Cole Hocker mentioned taking one before his world championship 5,000m win, and Andreas Almgren says he used it in the lead-up to his record-breaking half-marathon. The peculiar supplement is also being hyped by some marathoners and Olympic skiers.

Where the hype comes from

The supplement most athletes are using is called Nomio. It’s made from broccoli sprouts and packed into a small liquid dose, with the active compounds being isothiocyanates, or ITCs. In everyday diets, you get them in small amounts from vegetables. In this form, they’re concentrated enough to have a measurable effect on runners in lab settings.

Some early research has shown changes in markers tied to athletes engaged in hard exercise, including lower lactate levels at certain intensities and signs of reduced stress on the body during heavy training blocks.
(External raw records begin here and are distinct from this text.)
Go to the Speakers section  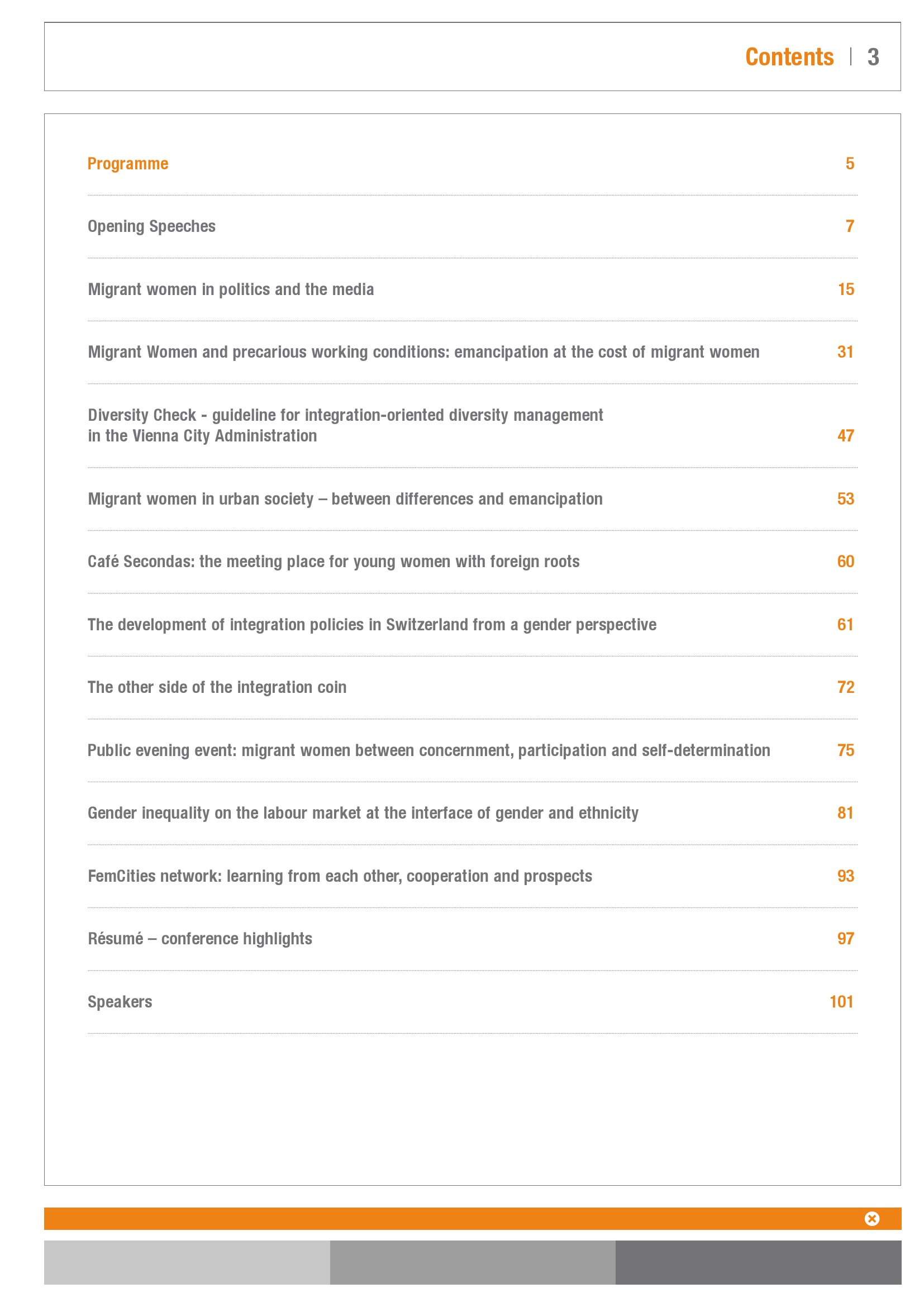click(x=120, y=1002)
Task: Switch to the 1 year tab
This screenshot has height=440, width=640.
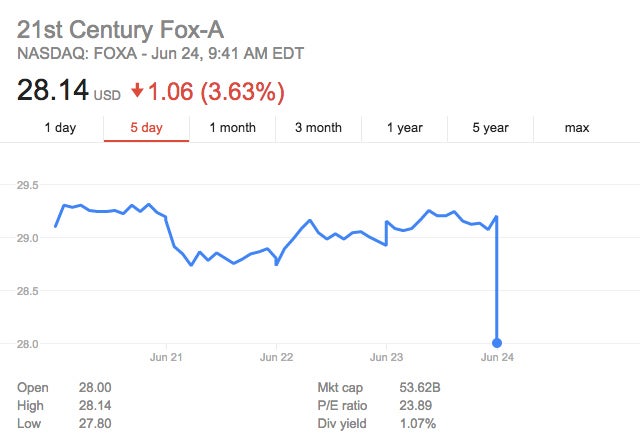Action: [x=404, y=128]
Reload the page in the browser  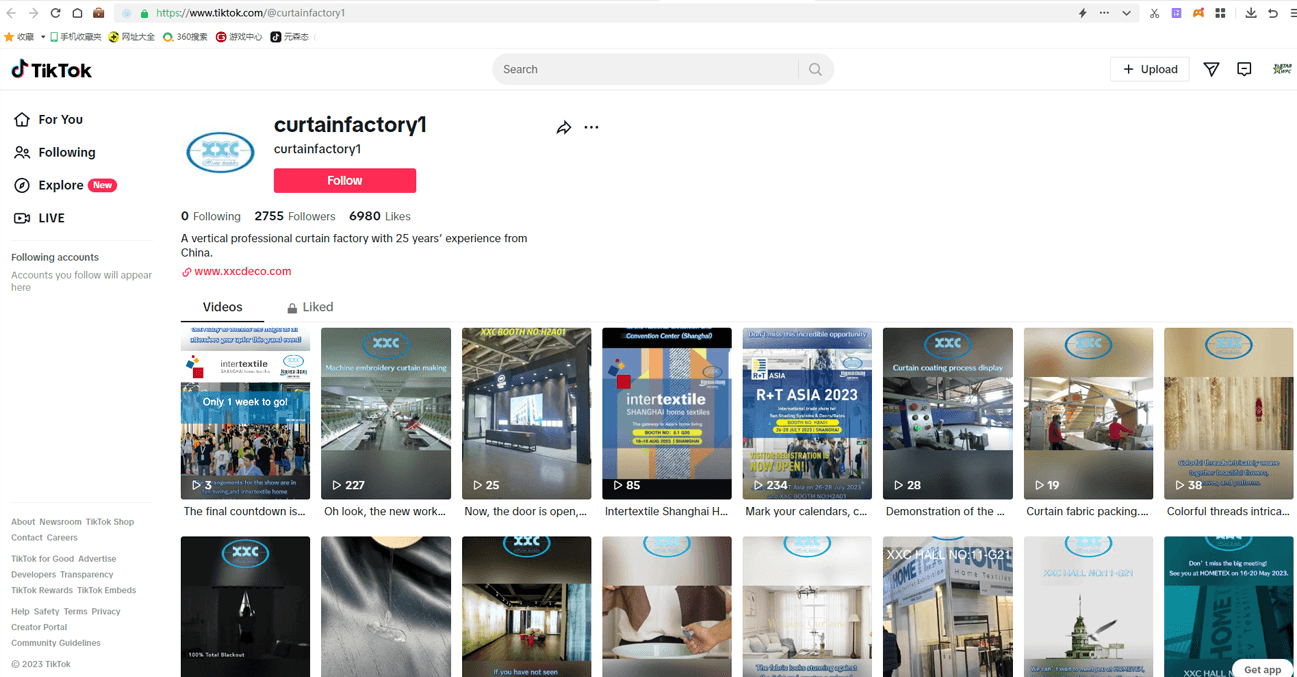[x=55, y=13]
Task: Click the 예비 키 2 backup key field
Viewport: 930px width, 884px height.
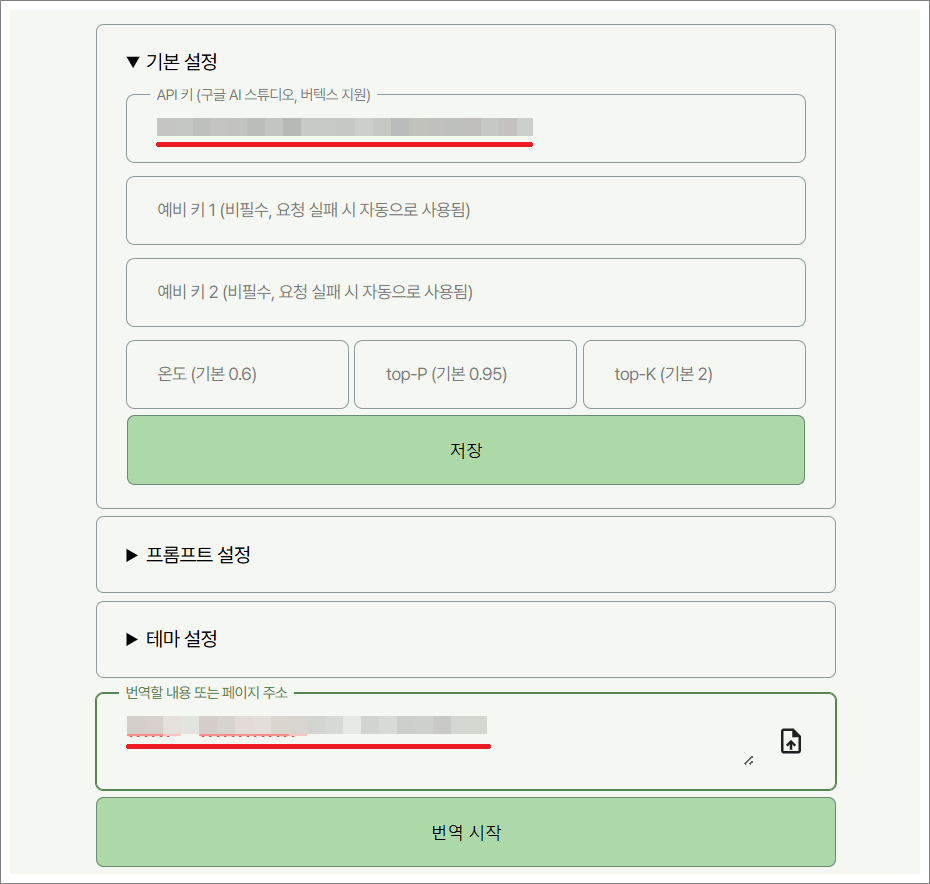Action: pos(465,292)
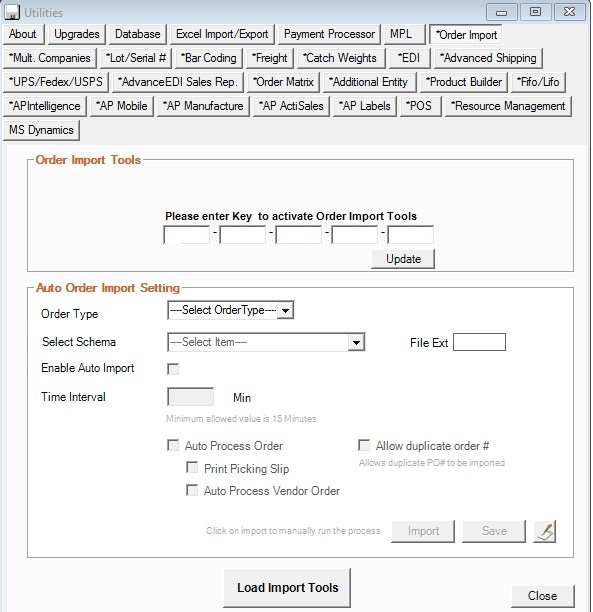Switch to the Database tab
Screen dimensions: 593x612
click(x=138, y=34)
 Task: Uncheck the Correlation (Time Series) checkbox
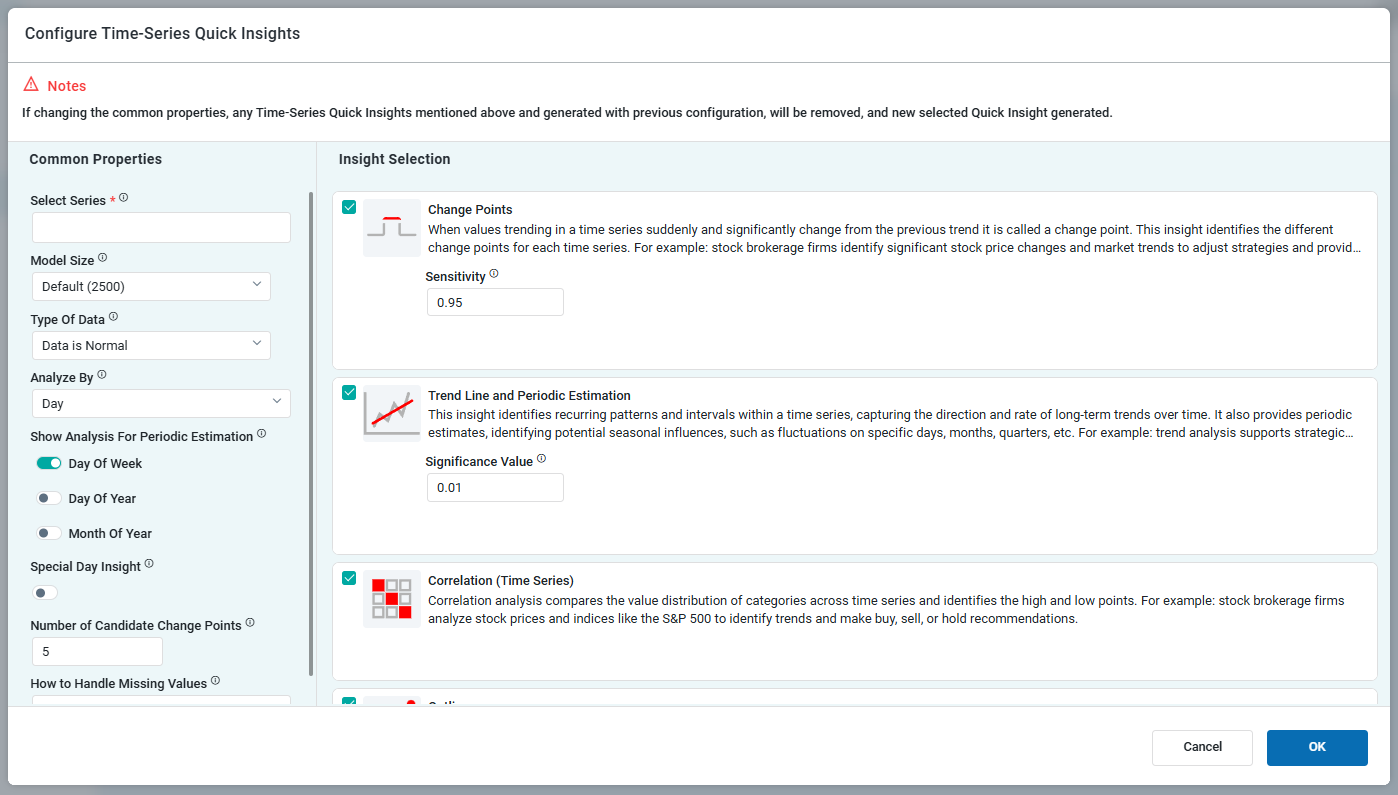click(349, 577)
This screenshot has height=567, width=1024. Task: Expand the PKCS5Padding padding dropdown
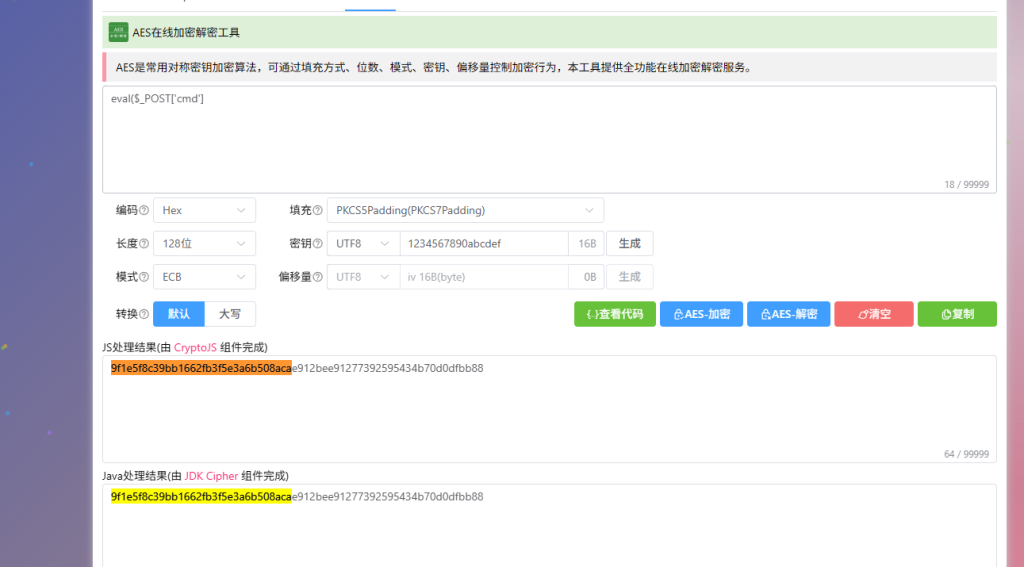(x=465, y=211)
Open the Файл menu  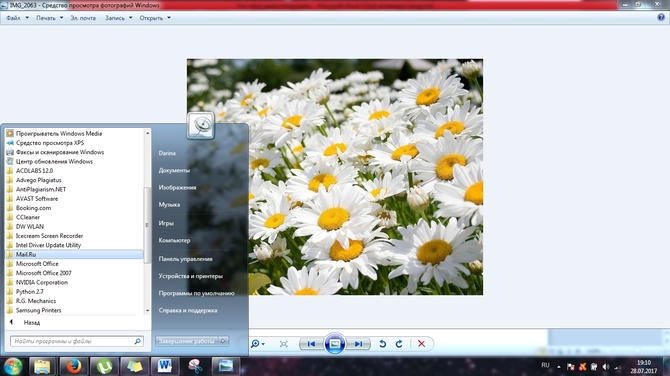pos(17,18)
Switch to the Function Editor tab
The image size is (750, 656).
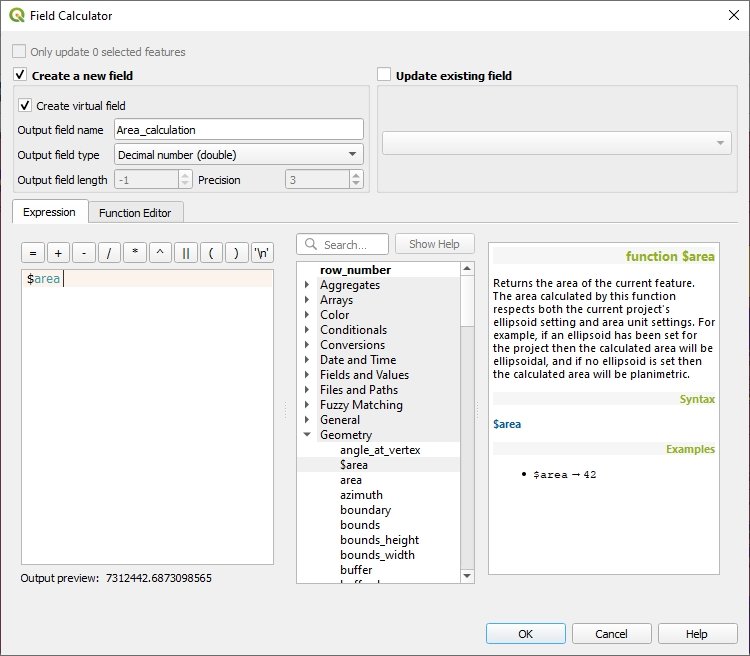135,212
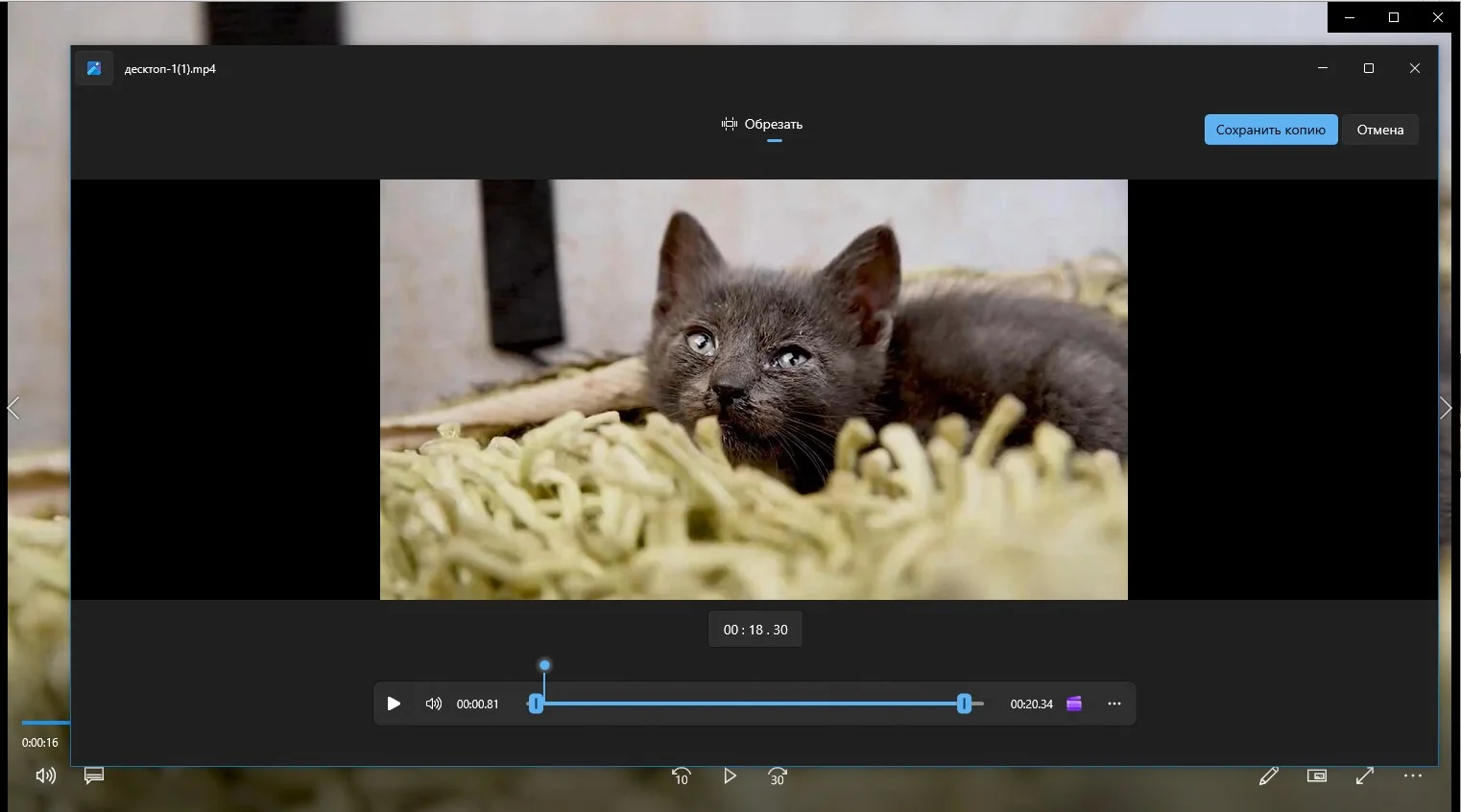Skip forward 30 seconds
Screen dimensions: 1461x812
point(777,776)
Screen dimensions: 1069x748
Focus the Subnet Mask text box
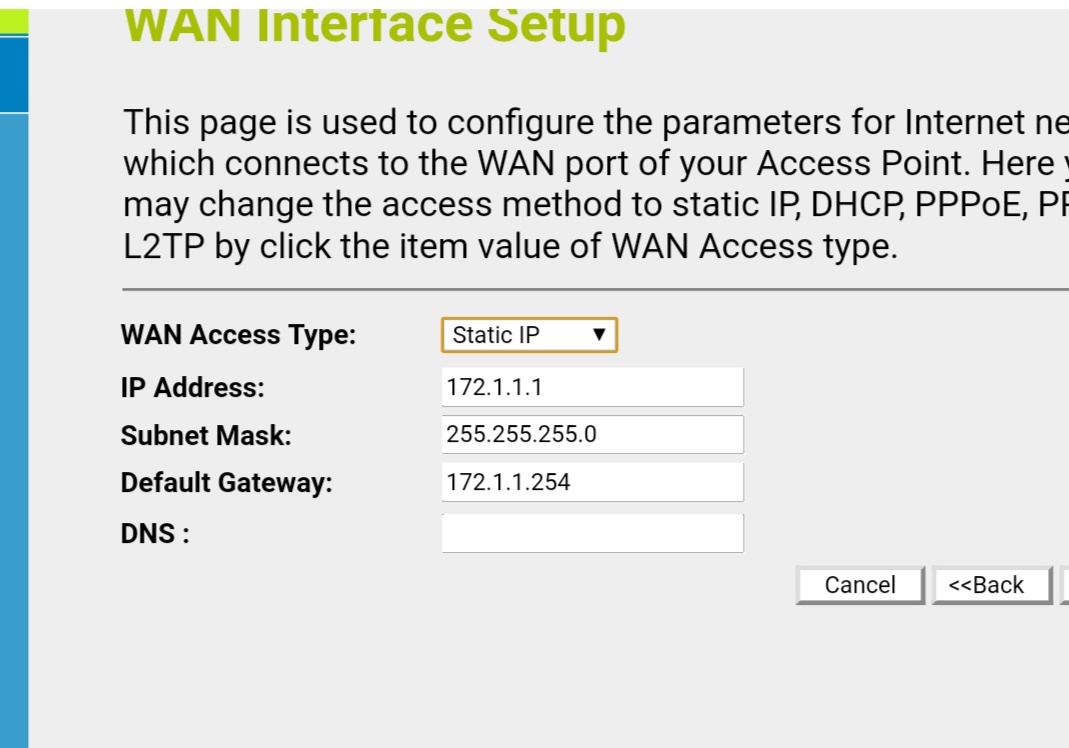click(x=592, y=435)
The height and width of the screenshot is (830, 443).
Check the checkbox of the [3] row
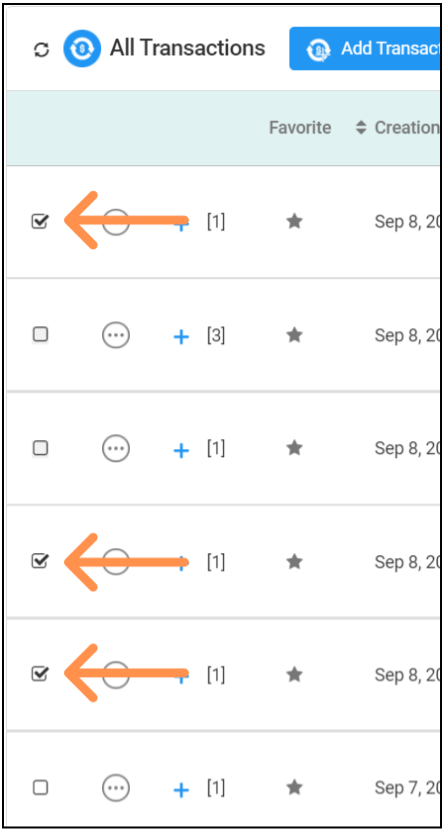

As reported in Outside, there are also suggestions that athletes can hold on a bit longer in controlled tests after using the supplement. But this research doesn’t automatically translate to a faster 5K or a better marathon.

Why it’s catching on

Runners are interested not just because of the idea of lower lactate; it’s the possibility that this might impact how the body responds to training. There’s a long-standing concern with high-dose antioxidants: they can sometimes dull the very stress signals that tell your body to adapt. The compounds in broccoli seem to behave differently, and instead of blocking that stress, they may heighten your body’s response to it.

Elisabeth Scott, coach and host of the Running Explained blog and podcast, shares on Instagram: “Instead of acting like a traditional antioxidant (which can blunt training gains), compounds in broccoli sprouts called isothiocyanates (ITCs) act as a ‘pro-oxidant’ which may actually help your body adapt more to the stress of training.”

Should you try it?

Even among athletes using the shots, the reviews are mixed, The Wall Street Journal reports, with some saying the training effect of the shots is hard to separate from regular training gains. The shots run close to $40 CAD for four, and the taste is less than pleasant. “We sell it because it works, not because it tastes good,” Emil Sjölander, one of Nomio’s founders, told The Wall Street Journal. He calls the taste “some combination of wood and Dijon mustard.”

The verdict: more research is needed to determine whether drinking the green juice actually yields valuable results. While it won’t harm your training, it might not be worth the investment. “You’ll get way more out of consistent training, carbs, and sleep than a $7 broccoli shot,” Scott writes. “But it is an interesting shift in how we think about recovery and performance.”